In spark job , for each country for each state I need to calculate few industries total revenue.

In other languages we do in for loop.

i.e.

for( country <- countryList ){
   for( state <- stateMap.get(country){
   // do some calculation for each state industries
   }
}

In spark , what i understood we should do like this, i.e. all executors not been utilized by doing this. so what is the correct way to handle this ?

BdEngineer
  • 2,929
  • 4
  • 49
  • 85
  • don't know what you're doing here, but obviously using filter and grouping would do what you want. You should read again about tables resp. SQL in Saprk - looks like you're not close to understanding the concept of Dataframes – UninformedUser Apr 20 '20 at 13:24

3 Answers3

1

It really depent on what you want to do, if you don`t need to share state between states(country states), then u should create your DataFrame that each row is (country,state) and then you can control how much rows will be process parallely (num partitions and num cores).

ShemTov
  • 687
  • 3
  • 8
  • 1
    yes, now you can run df_data.foreach() and it`ll run parallel. Please read the spark documentation, it`ll give you good base knowledge. – ShemTov Apr 16 '20 at 10:16
1

You can use flatMapValues to create key-value pairs and then make your calculations in .map step.

scala> val data = Seq(("country1",Seq("state1","state2","state3")),("country2",Seq("state1","state2")))
scala> val rdd = sc.parallelize(data)
scala> val rdd2 = rdd.flatMapValues(s=>s)
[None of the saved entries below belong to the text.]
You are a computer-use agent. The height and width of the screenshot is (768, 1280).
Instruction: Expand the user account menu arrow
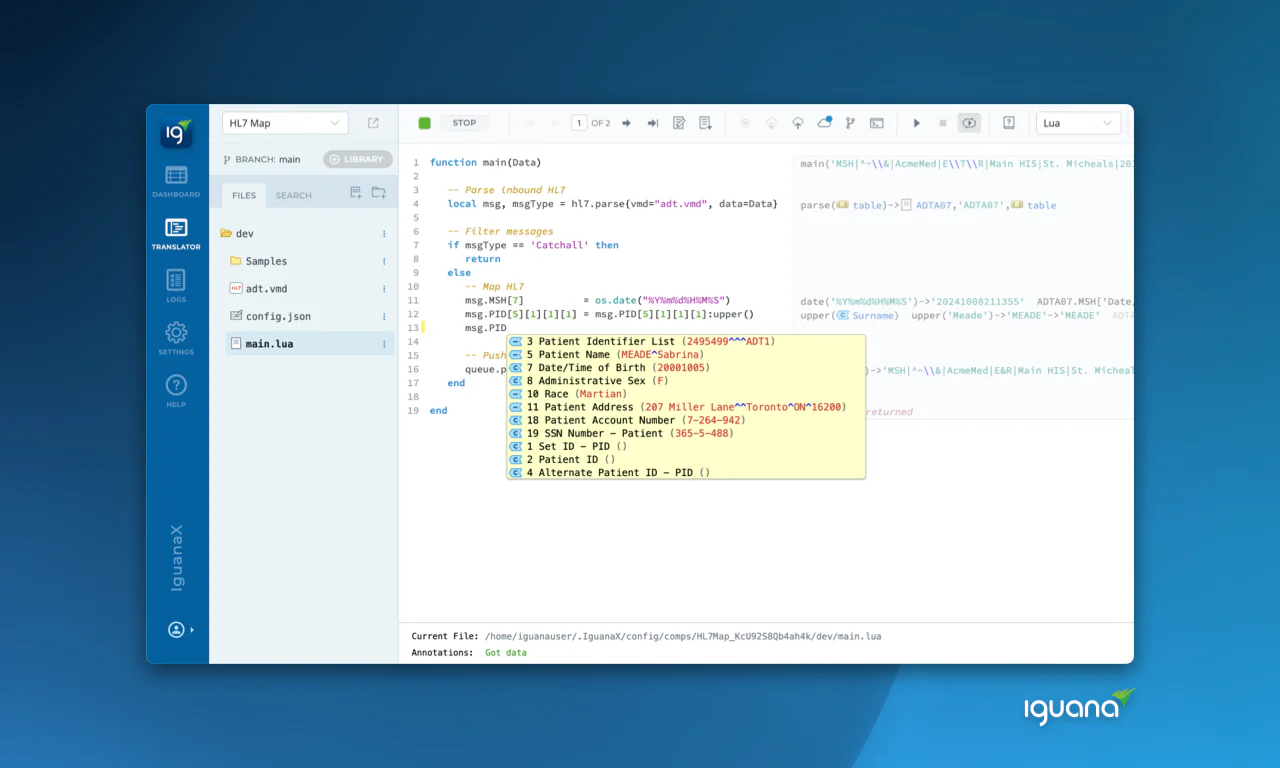click(192, 630)
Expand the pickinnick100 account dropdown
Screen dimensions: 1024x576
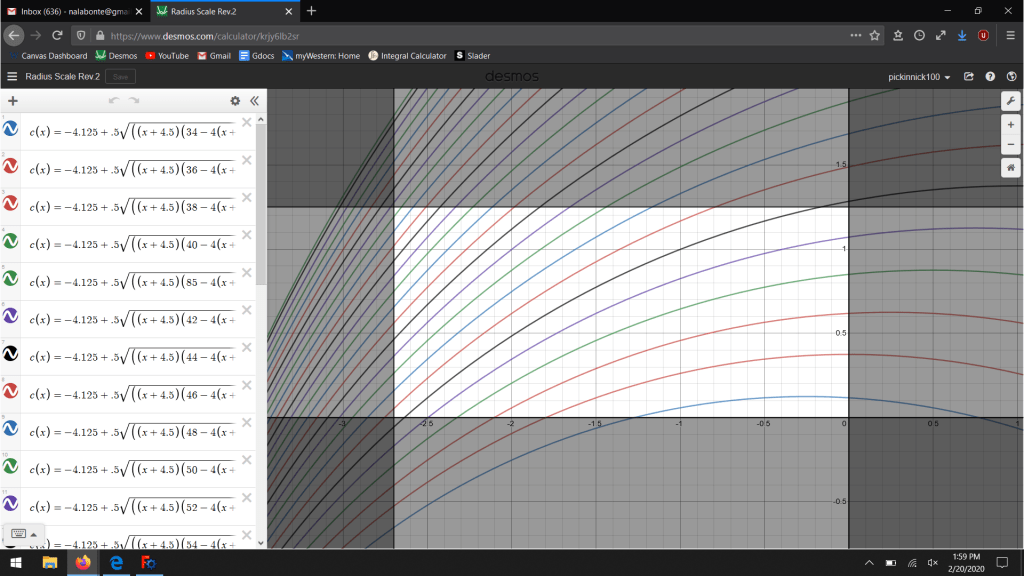919,77
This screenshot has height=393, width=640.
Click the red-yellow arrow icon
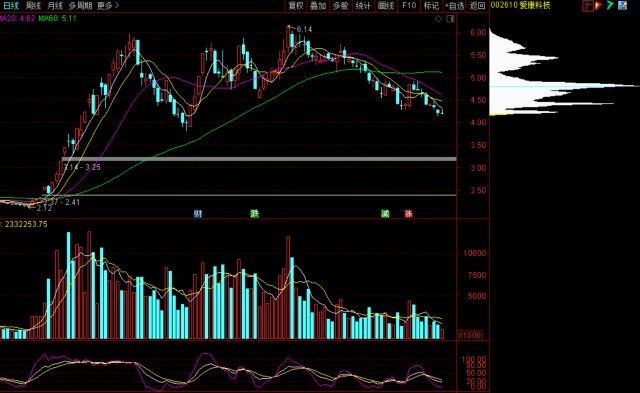point(599,6)
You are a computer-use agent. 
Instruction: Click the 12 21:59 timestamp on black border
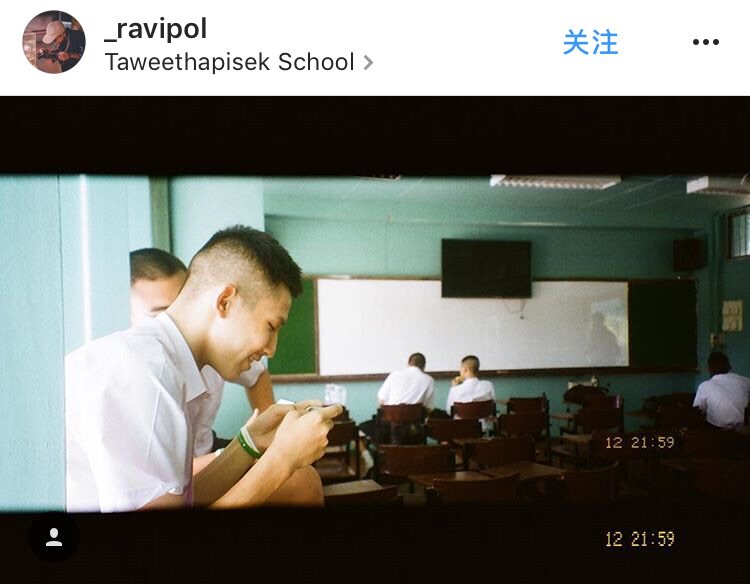[x=640, y=539]
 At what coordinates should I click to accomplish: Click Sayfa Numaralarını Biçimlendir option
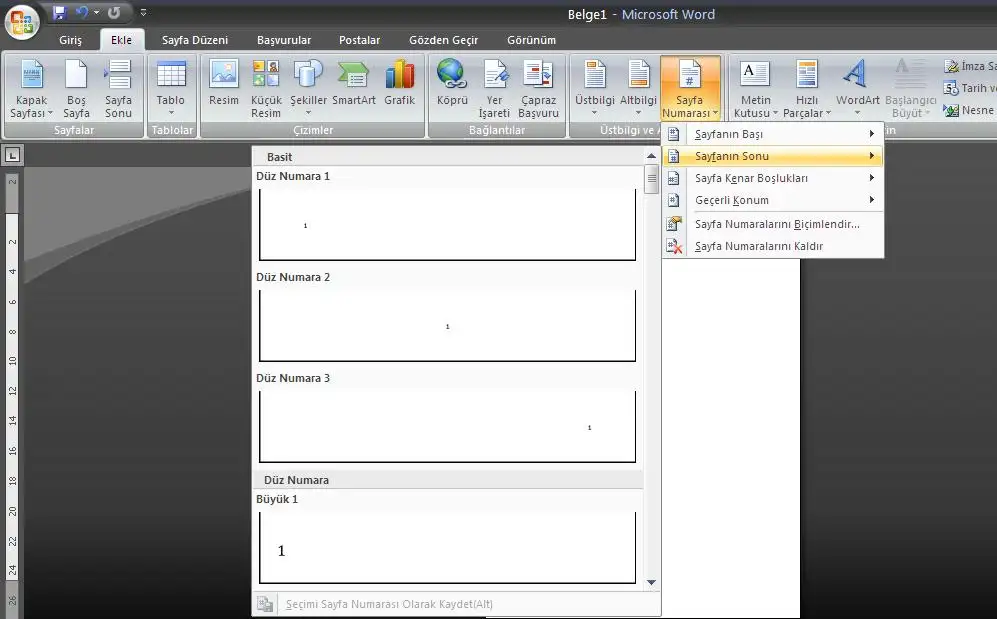(x=776, y=224)
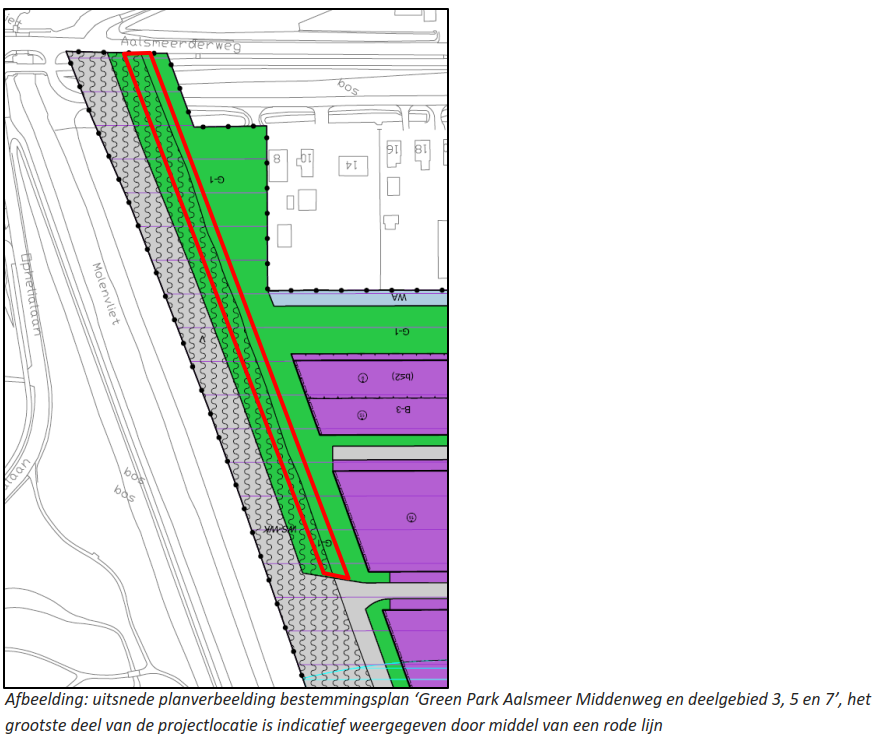Click the (bs2) label in purple zone
Image resolution: width=879 pixels, height=738 pixels.
coord(403,377)
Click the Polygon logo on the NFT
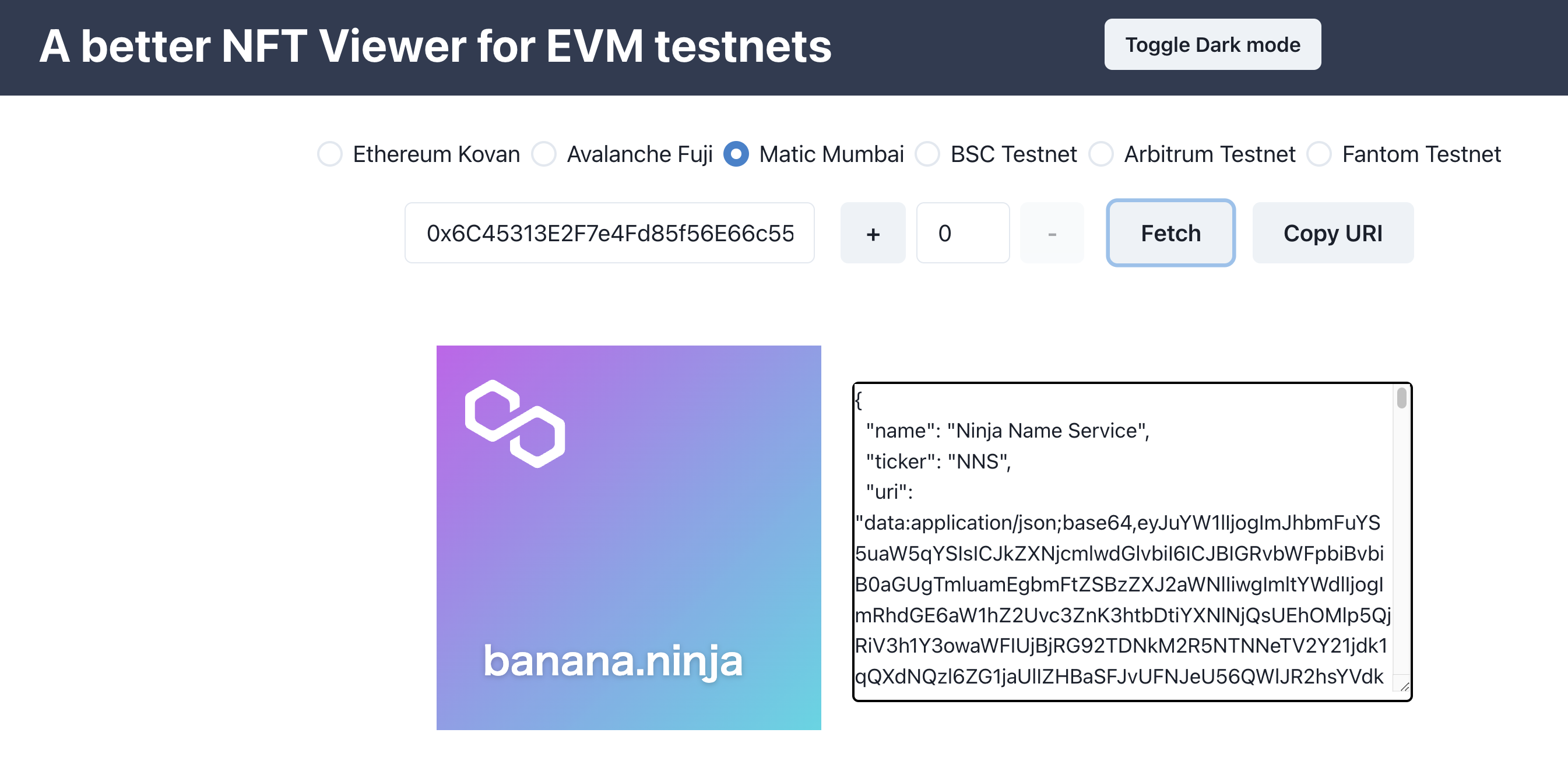This screenshot has width=1568, height=768. 515,424
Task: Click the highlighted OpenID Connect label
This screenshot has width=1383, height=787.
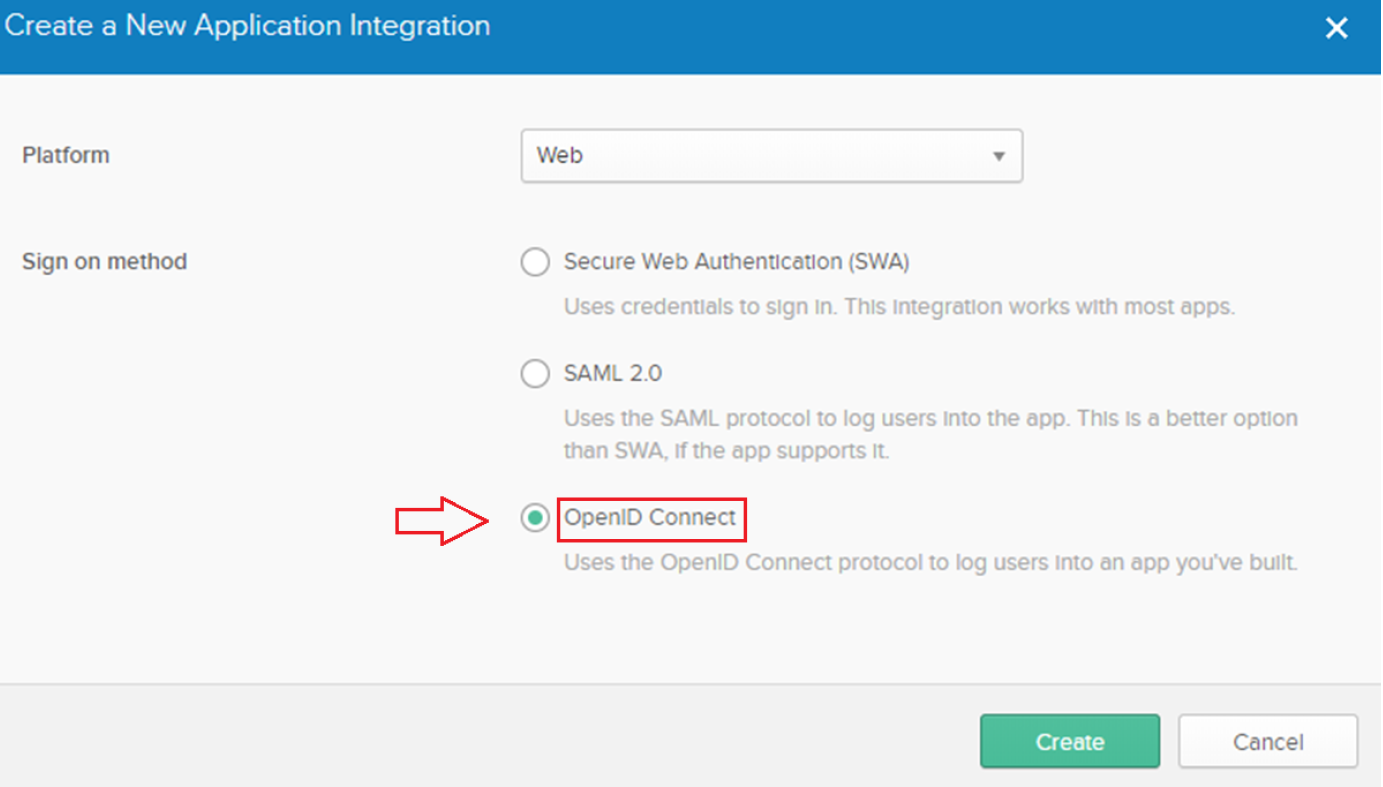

scala> rdd2.foreach(println(_))
(country1,state1)
(country2,state1)
(country1,state2)
(country2,state2)
(country1,state3)

Here you can perform operations, I've added # to each state

scala> rdd2.map(s=>(s._1,s._2+"#")).foreach(println(_))
(country1,state1#)
(country1,state2#)
(country1,state3#)
(country2,state1#)
(country2,state2#)
chlebek
  • 2,431
  • 1
  • 8
  • 20
  • 1
    Yes I forgot to add `collect()`, but it doesn't matter in local mode. You can check more details about foreach here https://stackoverflow.com/a/28804763/9687910 – chlebek Apr 15 '20 at 13:32
  • then you need to call `rdd.collect().foreach(println(_))` to see output, otherwise if you call `rdd.foreach(println(_))` the output will be visible on worker stdout logs – chlebek Apr 15 '20 at 13:55
1

I have added few extra rows to your sample data to differentiate aggregation. I have used scala parallel collection, For each country it will get states & then uses those values to filter the given dataframe & then do aggregation, end it will join all the result back.

scala> val df = Seq(
     |   ("Indus_1","Indus_1_Name","Country1", "State1",12789979),
     |   ("Indus_2","Indus_2_Name","Country1", "State2",21789933),
     |   ("Indus_2","Indus_2_Name","Country1", "State2",31789933),
     |   ("Indus_3","Indus_3_Name","Country1", "State3",21789978),
     |   ("Indus_4","Indus_4_Name","Country2", "State1",41789978),
     |   ("Indus_4","Indus_4_Name","Country2", "State2",41789978),
     |   ("Indus_4","Indus_4_Name","Country2", "State2",81789978),
     |   ("Indus_4","Indus_4_Name","Country2", "State3",41789978),
     |   ("Indus_4","Indus_4_Name","Country2", "State3",51789978),
     |   ("Indus_5","Indus_5_Name","Country3", "State3",27789978),
     |   ("Indus_6","Indus_6_Name","Country1", "State1",27899790),
     |   ("Indus_7","Indus_7_Name","Country3", "State1",27899790),
     |   ("Indus_8","Indus_8_Name","Country1", "State2",27899790),
     |   ("Indus_9","Indus_9_Name","Country4", "State1",27899790)
     |   ).toDF("industry_id","industry_name","country","state","revenue")
df: org.apache.spark.sql.DataFrame = [industry_id: string, industry_name: string ... 3 more fields]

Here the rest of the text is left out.